> Task directions:
Please set down, exactly as written, the line containing "Mavisi (368, 313)" and every line after it through the end of the records.

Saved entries
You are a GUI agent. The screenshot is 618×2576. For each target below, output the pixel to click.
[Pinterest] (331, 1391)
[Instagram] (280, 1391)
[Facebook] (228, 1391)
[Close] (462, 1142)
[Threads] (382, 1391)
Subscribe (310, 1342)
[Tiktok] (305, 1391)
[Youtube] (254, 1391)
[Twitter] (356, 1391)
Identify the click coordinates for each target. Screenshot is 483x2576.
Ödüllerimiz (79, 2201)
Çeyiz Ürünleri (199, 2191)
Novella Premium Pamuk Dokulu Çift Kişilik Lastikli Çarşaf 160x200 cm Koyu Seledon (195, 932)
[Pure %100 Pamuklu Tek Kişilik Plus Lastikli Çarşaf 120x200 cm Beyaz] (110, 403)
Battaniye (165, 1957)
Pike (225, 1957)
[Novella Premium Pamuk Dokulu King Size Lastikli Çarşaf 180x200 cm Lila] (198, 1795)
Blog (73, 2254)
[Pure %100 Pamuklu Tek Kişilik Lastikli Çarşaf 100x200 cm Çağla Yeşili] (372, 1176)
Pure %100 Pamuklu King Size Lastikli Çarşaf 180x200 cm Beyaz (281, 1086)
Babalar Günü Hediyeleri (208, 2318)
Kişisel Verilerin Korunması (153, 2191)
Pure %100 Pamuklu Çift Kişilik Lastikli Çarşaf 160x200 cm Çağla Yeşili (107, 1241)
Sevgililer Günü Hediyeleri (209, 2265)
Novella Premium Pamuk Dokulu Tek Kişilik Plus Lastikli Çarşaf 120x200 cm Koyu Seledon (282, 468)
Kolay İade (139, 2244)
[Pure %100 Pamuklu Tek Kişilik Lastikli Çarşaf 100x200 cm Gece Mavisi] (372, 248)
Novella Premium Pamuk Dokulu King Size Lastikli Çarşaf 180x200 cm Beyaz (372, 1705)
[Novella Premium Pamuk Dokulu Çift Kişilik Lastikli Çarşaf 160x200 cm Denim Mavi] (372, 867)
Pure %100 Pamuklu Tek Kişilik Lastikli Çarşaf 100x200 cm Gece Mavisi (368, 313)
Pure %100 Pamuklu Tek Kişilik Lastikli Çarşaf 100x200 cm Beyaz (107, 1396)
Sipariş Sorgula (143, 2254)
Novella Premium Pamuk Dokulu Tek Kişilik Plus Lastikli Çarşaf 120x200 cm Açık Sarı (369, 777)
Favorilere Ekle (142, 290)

> Response to this exercise:
Pure %100 Pamuklu Tek Kişilik Lastikli Çarşaf 100x200 cm Gece Mavisi (368, 313)
Pure %100 Pamuklu Tek Kişilik Lastikli Çarşaf 100x200 cm Beyaz (107, 1396)
Sipariş Sorgula (143, 2254)
Novella Premium Pamuk Dokulu Tek Kişilik Plus Lastikli Çarşaf 120x200 cm Açık Sarı (369, 777)
Favorilere Ekle (142, 290)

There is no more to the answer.